FIG. 12 is an alternative embodiment of a bladder system with a
contoured shape;
FIG. 13 is an isometric view of an embodiment of a bladder system
including an outer bladder and an inner bladder;
FIG. 14 is an isometric view of an alternative embodiment of a
bladder system; and
FIG. 15 is an isometric view of an embodiment of a full length
bladder system.
DETAILED DESCRIPTION
FIGS. 1 and 2 illustrate views of an exemplary embodiment of
article of footwear 100, also referred to simply as article 100.
For clarity, the following detailed description discusses an
exemplary embodiment, in the form of a sports shoe, but it should
be noted that the present embodiments could take the form of any
article of footwear including, but not limited to: hiking boots,
soccer shoes, football shoes, sneakers, rugby shoes, basketball
shoes, baseball shoes as well as other kinds of shoes. It will be
understood that the principles discussed for article of footwear
100 could be used in articles intended for use with a left and/or
right foot.
Referring to FIGS. 1 and 2, for purposes of reference, article 100
may be divided into forefoot portion 10, midfoot portion 12 and
heel portion 14. Forefoot portion 10 may be generally associated
with the toes and joints connecting the metatarsals with the
phalanges. Midfoot portion 12 may be generally associated with the
arch of a foot. Likewise, heel portion 14 may be generally
associated with the heel of a foot, including the calcaneus bone.
In addition, article 100 may include lateral side 16 and medial
side 18. In particular, lateral side 16 and medial side 18 may be
opposing sides of article 100. Furthermore, both lateral side 16
and medial side 18 may extend through forefoot portion 10, midfoot
portion 12 and heel portion 14.
It will be understood that forefoot portion 10, midfoot portion 12
and heel portion 14 are only intended for purposes of description
and are not intended to demarcate precise regions of article 100.
Likewise, lateral side 16 and medial side 18 are intended to
represent generally two sides of an article, rather than precisely
demarcating article 100 into two halves. In addition, forefoot
portion 10, midfoot portion 12 and heel portion 14, as well as
lateral side 16 and medial side 18, can also be applied to
individual components of an article, such as a sole structure
and/or an upper.
For consistency and convenience, directional adjectives are
employed throughout this detailed description corresponding to the
illustrated embodiments. The term "longitudinal" as used throughout
this detailed description and in the claims refers to a direction
extending a length of an article. In some cases, the longitudinal
direction may extend from a forefoot portion to a heel portion of
the article. Also, the term "lateral" as used throughout this
detailed description and in the claims refers to a direction
extending a width of an article. In other words, the lateral
direction may extend between a medial side and a lateral side of an
article. Furthermore, the term "vertical" as used throughout this
detailed description and in the claims refers to a direction
generally perpendicular to a lateral and longitudinal direction.

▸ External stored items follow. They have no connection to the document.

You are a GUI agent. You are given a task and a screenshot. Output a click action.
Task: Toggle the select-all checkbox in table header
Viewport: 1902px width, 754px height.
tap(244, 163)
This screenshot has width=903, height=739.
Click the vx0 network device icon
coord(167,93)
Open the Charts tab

For example, in cases where an article is planted flat on a ground
surface, the vertical direction may extend from the ground surface
upward. In addition, the term "proximal" refers to a portion of a
footwear component that is closer to a portion of a foot when an
article of footwear is worn. Likewise, the term "distal" refers to
a portion of a footwear component that is further from a portion of
a foot when an article of footwear is worn. It will be understood
that each of these directional adjectives may be applied to
individual components of an article, such as an upper and/or a sole
structure.
Article 100 can include upper 102 and sole structure 110.
Generally, upper 102 may be any type of upper. In particular, upper
102 may have any design, shape, size and/or color. For example, in
embodiments where article 100 is a basketball shoe, upper 102 could
be a high top upper that is shaped to provide high support for an
ankle. In embodiments where article 100 is a running shoe, upper
102 could be a low top upper.
In some embodiments, sole structure 110 may be configured to
provide traction for article 100. In addition to providing
traction, sole structure 110 may attenuate ground reaction forces
when compressed between the foot and the ground during walking,
running or other ambulatory activities. The configuration of sole
structure 110 may vary significantly in different embodiments to
include a variety of conventional or non-conventional structures.

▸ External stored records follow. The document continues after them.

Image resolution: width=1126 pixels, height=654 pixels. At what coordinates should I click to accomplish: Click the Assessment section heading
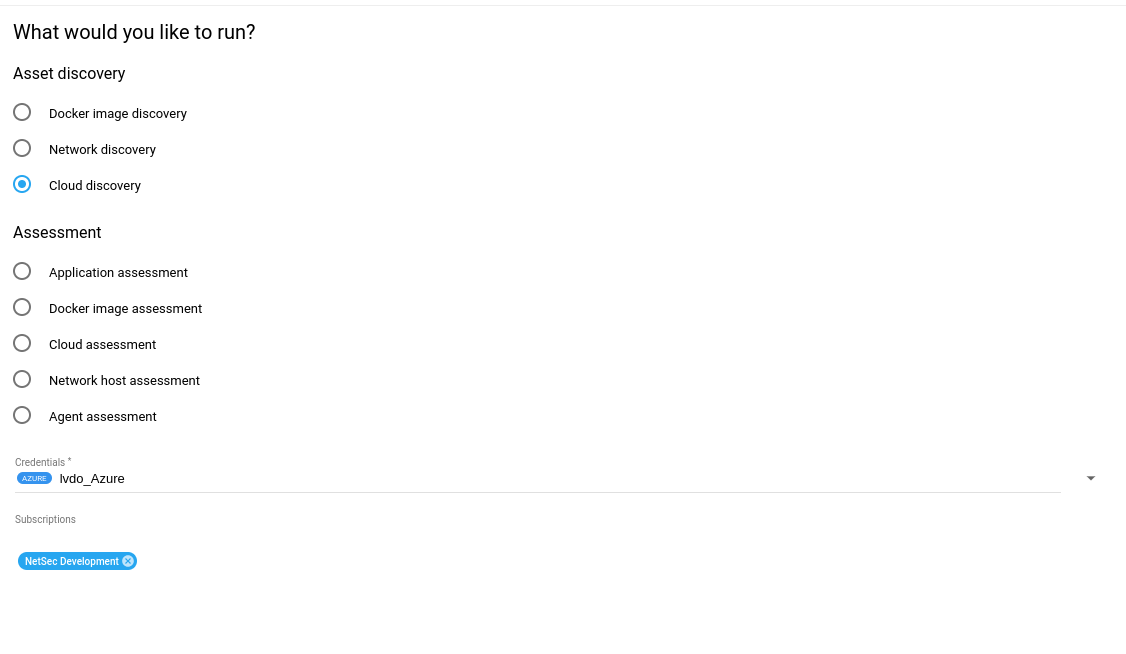pyautogui.click(x=57, y=233)
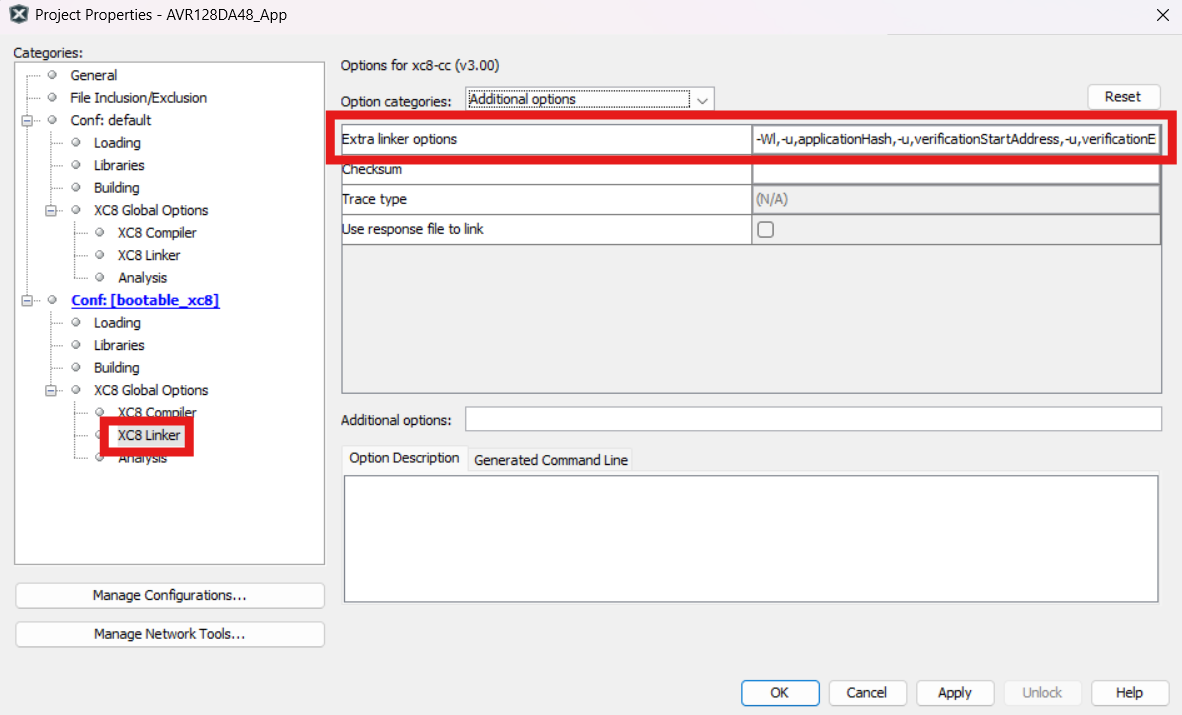Open the Option categories dropdown
The height and width of the screenshot is (715, 1182).
(x=590, y=99)

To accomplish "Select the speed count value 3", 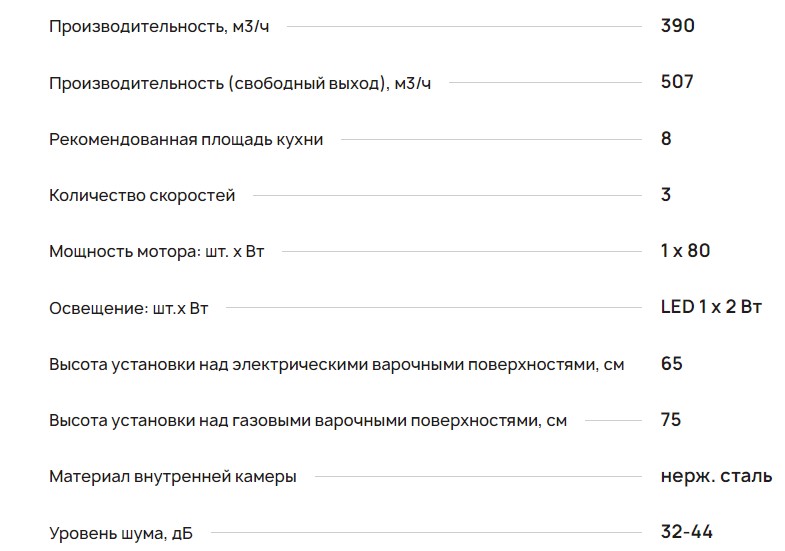I will pos(666,194).
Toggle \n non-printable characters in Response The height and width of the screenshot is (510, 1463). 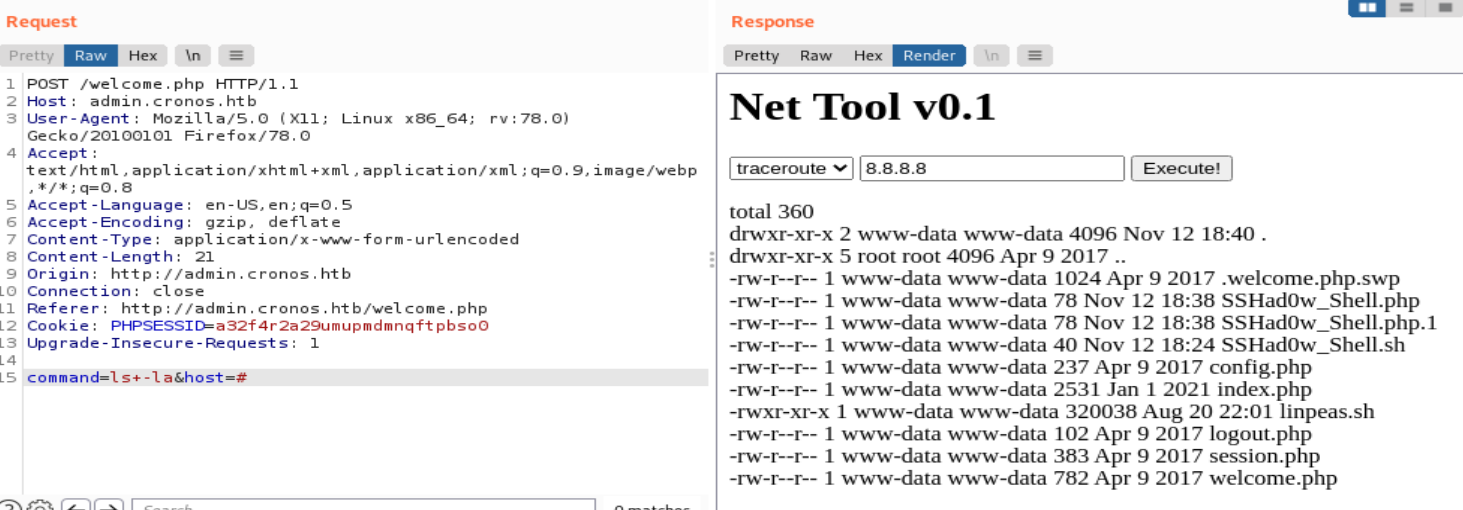point(991,56)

In some cases, the configuration of sole structure 110 can be
configured according to one or more types of ground surfaces on
which sole structure 110 may be used. Examples of ground surfaces
include, but are not limited to: natural turf, synthetic turf,
dirt, as well as other surfaces.
Sole structure 110 is secured to upper 102 and extends between the
foot and the ground when article 100 is worn. In different
embodiments, sole structure 110 may include different components.
For example, sole structure 110 may include an outsole, a midsole,
and/or an insole. In some cases, one or more of these components
may be optional. In an exemplary embodiment, sole structure 110 may
include midsole 120 and outsole 122.
In some cases, midsole 120 may be attached directly to upper 102.

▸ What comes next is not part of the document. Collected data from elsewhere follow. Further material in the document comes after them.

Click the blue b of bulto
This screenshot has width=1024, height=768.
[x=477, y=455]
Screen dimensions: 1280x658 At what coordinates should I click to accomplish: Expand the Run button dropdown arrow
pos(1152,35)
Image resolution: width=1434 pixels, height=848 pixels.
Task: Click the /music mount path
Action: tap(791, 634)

In other cases, midsole 120 may be attached to a sockliner
associated with upper 102. In different embodiments, midsole 120
may have different material characteristics to provide various
levels of comfort, cushioning and/or shock absorption. Examples of
different materials that could be used for midsole 120 include, but
are not limited to: foam, rubber, plastic, polymers, as well as any
other kinds of materials.
In some cases, outsole 122 may be configured to provide traction
for sole structure 110 and article 100. Outsole 122 can include one
or more tread elements and/or ground penetrating members such as
cleats. Outsole 122 can have different material characteristics to
provide varying levels of traction with a ground surface. Examples
of different materials that could be used for outsole 122 include,
but are not limited to: plastic, rubber, polymers as well as any
other kinds of materials that are both durable and
wear-resistant.
A sole structure can include provisions for enhancing cushioning
and shock absorption for an article of footwear. Article 100 may
include bladder system 200. Various details of bladder system 200
are shown in FIGS. 1 and 2, as well as in FIGS. 3 and 4, which
illustrate a bottom isometric view and an exploded isometric view,
respectively, of bladder system 200.
Referring now to FIGS. 1 through 4, bladder system 200 may be
disposed in any portion of article 100. In some cases, bladder
system 200 may be disposed in forefoot portion 10 of sole structure
110. In other cases, bladder system 200 may be disposed in midfoot
portion 12 of sole structure 110. In still other cases, bladder
system 200 may be disposed in heel portion 14 of sole structure
110. In one embodiment, bladder system 200 may be disposed in heel
portion 14 of sole structure 110.
Bladder system 200 may include outer bladder 202. Outer bladder 202
may comprise one or more layers that are generally impermeable to
fluid. In the current embodiment, outer bladder 202 comprises upper
layer 220 and lower layer 222 that are joined together at first
periphery 221 and second periphery 223. Moreover, upper layer 220
and lower layer 222 comprise a boundary surface that encloses
interior cavity 230.
Outer bladder 202 includes first portion 224 and second portion 226
(see FIG. 2). First portion 224 generally extends into midfoot
portion 12 of sole structure 110. Second portion 226 generally
extends through heel portion 14 of sole structure 110. In other
embodiments, however, outer bladder 202 could include various other
portions associated with any other portions of sole structure 110,
including forefoot portion 10 of sole structure 110.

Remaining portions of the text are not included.